Abortion of Girls on the Rise in Communist
China
By Liz Townsend
Xiao Wei and her family had a huge celebration when her son was born. The poor family in Anhui Province in east China has grand dreams for their son: expensive kindergarten, a good college, and a successful life. But these dreams could only come true after Xiao Wei lost her first two children (one was given away and one was aborted) because they were girls.
Xiao Wei's story, reported in the Irish Times, is a sad but common example of the realities of life under Communist China's brutal one-child policy. Under the policy, families must have only one child or face heavy fines and public condemnation.
Chinese parents rely on their male children to take care of them as they age. Their female children are expected to marry and become part of their husbands' families when they grow up. So if a woman can have only one child, she faces enormous pressure to make sure it is a boy.

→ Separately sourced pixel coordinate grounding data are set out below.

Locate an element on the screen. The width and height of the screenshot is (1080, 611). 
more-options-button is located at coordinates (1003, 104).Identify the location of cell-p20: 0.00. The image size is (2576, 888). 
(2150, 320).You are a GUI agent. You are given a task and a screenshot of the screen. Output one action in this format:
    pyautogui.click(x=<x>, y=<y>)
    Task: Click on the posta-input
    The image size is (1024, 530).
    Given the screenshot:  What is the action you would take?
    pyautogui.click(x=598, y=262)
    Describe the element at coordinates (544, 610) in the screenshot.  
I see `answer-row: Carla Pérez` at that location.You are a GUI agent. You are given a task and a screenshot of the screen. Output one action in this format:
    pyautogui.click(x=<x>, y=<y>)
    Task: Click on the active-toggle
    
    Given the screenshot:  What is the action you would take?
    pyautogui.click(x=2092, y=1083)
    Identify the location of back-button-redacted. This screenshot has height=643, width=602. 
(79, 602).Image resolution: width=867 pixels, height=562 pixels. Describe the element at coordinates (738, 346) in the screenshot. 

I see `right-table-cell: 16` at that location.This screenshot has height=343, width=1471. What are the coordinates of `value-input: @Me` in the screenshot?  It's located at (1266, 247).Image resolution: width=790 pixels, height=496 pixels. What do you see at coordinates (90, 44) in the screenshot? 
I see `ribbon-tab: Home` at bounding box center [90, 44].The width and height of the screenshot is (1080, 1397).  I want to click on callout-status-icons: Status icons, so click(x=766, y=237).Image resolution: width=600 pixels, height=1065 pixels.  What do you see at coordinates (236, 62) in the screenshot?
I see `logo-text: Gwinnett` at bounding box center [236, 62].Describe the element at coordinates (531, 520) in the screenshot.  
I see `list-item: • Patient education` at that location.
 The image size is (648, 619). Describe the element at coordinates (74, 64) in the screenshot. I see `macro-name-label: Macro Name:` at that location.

"A woman without a son will be cursed by her mother-in-law and laughed at by the village," Xiao Wei told the Irish Times. Her second daughter was aborted after an ultrasound scan showed she was female, a practice that is routine in China.
Sex-selection abortions are officially illegal in China, but the New York Times found that the law is rarely enforced. In eastern Guangdong province, an ultrasound scan costs the equivalent of $4, and an abortion of "an unwanted female can be arranged the same day for the equivalent of $15 to $120," the Times reported.
Since the unborn baby needs to be larger before the sex can be determined, most of these abortions occur in the second and third trimesters of pregnancy, according to the Times.
Even families that violate the one-child policy usually make sure that their second child is male. A study in a central Chinese province found that parents who already have one daughter and discover their second child is also a girl abort the baby 92 percent of the time, the New York Times reported.
Abortion is not the only way that girls are discarded. A Chinese study found that infanticide is a last resort for families too poor to buy an ultrasound scan or an abortion, the Irish Times reported. "Some parents consider female infanticide nothing more than a delayed abortion," study author Zhu Chuzhu told the Irish Times.
The one-child policy has led to a staggering disparity between births of boys and girls. Census data from 2000 found a national average of 117 boys born for every 100 girls - - an increase from 1990, when the ratio was 111 to 100. In parts of Guangdong province the ratio was even more lopsided: 144 boys were born to every 100 girls, or three boys for every two girls. The worldwide average is 106 to 100.
There are now about 70 million more males than females in China, and this shortage of women contributes to huge social problems. According to the Irish Times, women are increasingly kidnapped and sold as brides or into prostitution. "Men in the countryside pay handsomely for a wife - - even one abducted and married off against her will," the Irish Times reported.
Although government officials pay lip service to the problem, saying the gender imbalance will "damage social and economic stability," according to the Irish Times, their one-child policy remains in place.
Xiao Wei, like countless other women in China, seemed to accept that her duty to give birth to a boy was simply a reality of life in her country: "I miss my first daughter very much but this is the way it has to be."